_INFORMATION GIVEN_:
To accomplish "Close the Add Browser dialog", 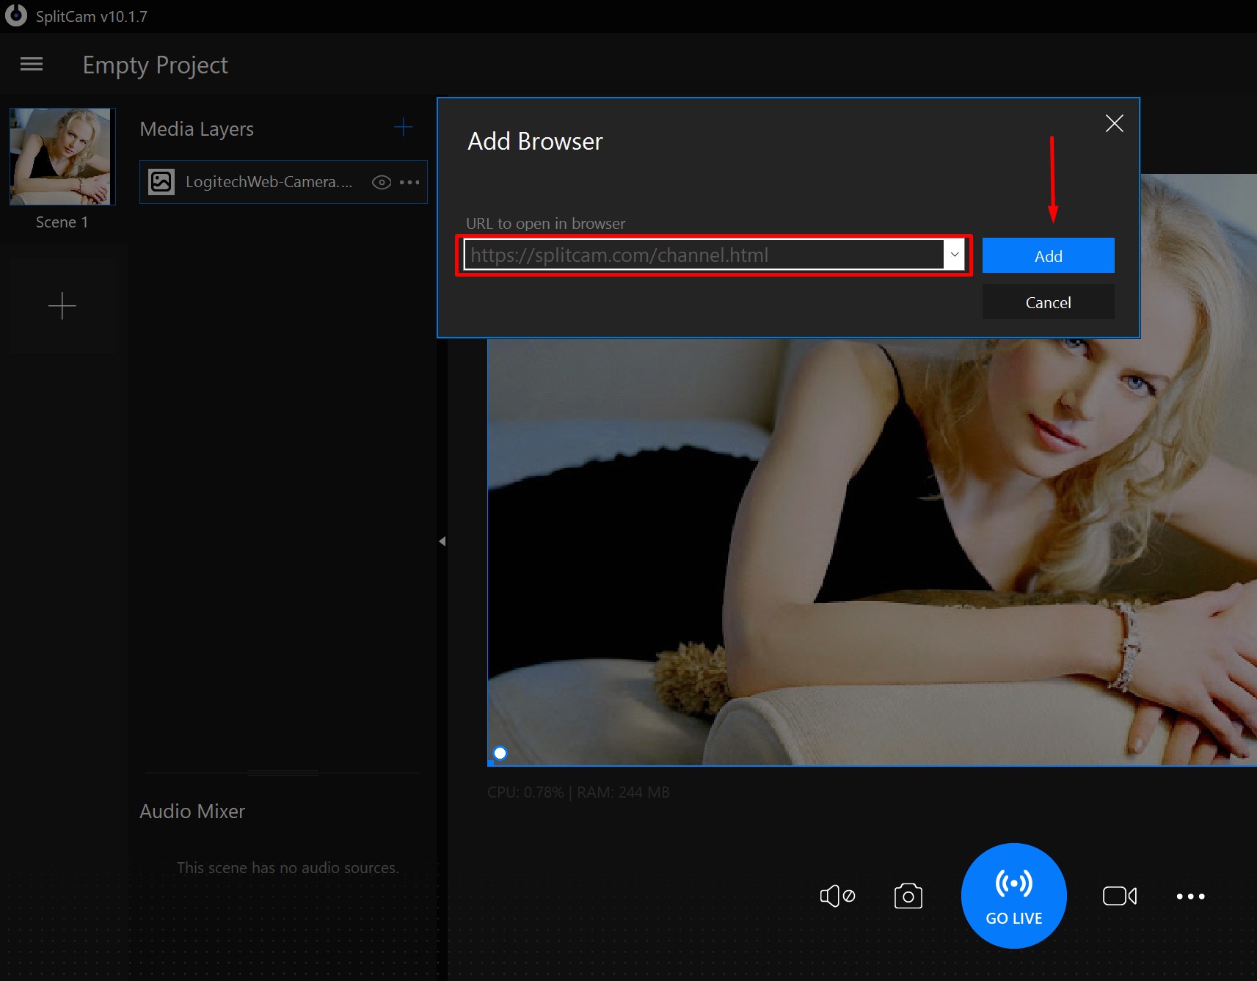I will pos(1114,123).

--

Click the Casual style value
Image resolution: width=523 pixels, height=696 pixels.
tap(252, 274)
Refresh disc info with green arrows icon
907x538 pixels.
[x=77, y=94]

_STATED TASK_: Reproduce the listing starting with the line that contains "Click the Casual style value" and going on through the line that contains "[x=77, y=94]", and include both of those lines.

_WRITTEN RESPONSE_:
Click the Casual style value
Image resolution: width=523 pixels, height=696 pixels.
tap(252, 274)
Refresh disc info with green arrows icon
907x538 pixels.
[x=77, y=94]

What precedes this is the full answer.